A Review on Computational Fluid Dynamics Applications in the Design and Optimization of Crossflow Hydro Turbines
In recent years, advances in using computational fluid dynamics (CFD) software have greatly increased due to its great potential to save time in the design process compared to experimental testing for data acquisition. Additionally, in real-life tests, a limited number of quantities are measured at a time, while in a CFD analysis all desired quantities can be measured at once, and with a high resolution in space and time. This article reviews the advances made regarding CFD modeling and simulation for the design and optimization of crossflow hydro turbines (CFTs).

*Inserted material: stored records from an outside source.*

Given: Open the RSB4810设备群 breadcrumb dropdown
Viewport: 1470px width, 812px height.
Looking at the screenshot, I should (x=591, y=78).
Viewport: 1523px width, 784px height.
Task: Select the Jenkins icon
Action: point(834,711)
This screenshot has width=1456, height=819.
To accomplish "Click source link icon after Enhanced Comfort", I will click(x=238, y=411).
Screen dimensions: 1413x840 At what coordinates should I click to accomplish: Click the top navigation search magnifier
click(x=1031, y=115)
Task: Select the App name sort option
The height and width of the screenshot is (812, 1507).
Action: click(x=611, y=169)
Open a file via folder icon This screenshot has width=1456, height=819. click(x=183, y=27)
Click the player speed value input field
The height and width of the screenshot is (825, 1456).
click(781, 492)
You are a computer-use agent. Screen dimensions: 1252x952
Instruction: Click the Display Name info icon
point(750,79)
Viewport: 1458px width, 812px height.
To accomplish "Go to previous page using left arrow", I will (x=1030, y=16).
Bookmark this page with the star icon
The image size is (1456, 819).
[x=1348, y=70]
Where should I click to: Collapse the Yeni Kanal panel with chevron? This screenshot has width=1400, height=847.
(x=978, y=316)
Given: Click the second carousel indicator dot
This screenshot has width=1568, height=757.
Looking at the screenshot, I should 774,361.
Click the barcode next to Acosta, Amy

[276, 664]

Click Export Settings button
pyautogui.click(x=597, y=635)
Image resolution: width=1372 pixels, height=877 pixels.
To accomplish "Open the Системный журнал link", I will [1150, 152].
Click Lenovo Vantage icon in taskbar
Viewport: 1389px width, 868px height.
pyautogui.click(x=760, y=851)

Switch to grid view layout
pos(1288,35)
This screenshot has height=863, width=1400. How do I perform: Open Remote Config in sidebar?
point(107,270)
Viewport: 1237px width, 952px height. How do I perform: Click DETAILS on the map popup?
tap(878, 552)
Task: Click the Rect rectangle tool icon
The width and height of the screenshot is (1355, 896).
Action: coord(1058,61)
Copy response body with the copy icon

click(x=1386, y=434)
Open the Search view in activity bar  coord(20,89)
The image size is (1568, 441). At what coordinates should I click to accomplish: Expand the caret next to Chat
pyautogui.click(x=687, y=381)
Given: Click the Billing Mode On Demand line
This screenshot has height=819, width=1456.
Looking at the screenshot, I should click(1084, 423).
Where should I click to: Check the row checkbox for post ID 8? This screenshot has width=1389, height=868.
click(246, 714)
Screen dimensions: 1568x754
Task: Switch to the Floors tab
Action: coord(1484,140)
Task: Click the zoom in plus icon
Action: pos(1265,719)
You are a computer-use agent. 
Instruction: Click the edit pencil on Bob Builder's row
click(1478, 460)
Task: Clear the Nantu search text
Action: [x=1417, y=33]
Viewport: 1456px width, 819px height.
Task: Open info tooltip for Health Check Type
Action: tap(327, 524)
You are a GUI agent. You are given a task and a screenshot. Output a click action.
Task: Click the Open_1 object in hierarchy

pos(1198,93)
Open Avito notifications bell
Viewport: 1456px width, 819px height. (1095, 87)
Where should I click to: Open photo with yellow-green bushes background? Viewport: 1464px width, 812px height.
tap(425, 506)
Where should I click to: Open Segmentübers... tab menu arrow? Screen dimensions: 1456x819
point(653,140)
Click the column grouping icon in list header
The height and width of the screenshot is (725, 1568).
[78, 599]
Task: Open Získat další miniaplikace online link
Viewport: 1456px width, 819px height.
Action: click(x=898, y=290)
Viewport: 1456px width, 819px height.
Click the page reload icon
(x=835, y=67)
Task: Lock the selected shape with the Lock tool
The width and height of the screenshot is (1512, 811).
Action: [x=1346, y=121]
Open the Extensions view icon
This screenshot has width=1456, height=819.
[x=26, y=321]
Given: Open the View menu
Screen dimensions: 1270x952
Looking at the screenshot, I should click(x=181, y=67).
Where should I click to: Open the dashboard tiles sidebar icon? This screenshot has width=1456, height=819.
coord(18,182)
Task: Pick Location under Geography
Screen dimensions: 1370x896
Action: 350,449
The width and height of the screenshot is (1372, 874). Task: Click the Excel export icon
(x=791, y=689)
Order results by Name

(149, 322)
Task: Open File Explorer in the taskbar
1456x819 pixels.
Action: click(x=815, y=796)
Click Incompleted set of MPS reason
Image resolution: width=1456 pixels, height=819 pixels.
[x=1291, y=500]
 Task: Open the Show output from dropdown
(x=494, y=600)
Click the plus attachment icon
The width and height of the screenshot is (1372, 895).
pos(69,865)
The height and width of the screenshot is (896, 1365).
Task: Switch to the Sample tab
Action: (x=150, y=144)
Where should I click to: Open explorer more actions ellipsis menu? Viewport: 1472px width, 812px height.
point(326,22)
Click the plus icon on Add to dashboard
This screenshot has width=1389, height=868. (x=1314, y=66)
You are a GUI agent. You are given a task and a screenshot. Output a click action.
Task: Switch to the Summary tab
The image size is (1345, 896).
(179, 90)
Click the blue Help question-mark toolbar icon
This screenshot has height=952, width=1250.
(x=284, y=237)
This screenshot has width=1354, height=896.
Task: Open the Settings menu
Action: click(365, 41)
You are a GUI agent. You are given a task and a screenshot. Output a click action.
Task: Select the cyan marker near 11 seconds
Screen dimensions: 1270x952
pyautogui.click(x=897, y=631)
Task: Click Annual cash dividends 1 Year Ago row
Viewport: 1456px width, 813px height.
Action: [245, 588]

The performance of these turbines depends on various parameters like the number of blades, tip speed ratio, type of airfoil, blade pitch, chord length and twist, and its distribution along the blade span. Technical aspects of the model design, which include boundary conditions, solution of the governing equations of the water flow through CFTS, and the assumptions made during the simulations are thoroughly described. From the review, a clear idea on the suitability of the accuracy CFD applications in the design and optimization of crossflow hydro turbines has been provided. Therefore, this gives an insight that CFD is a useful and effective tool suitable for the design and optimization of CFTs.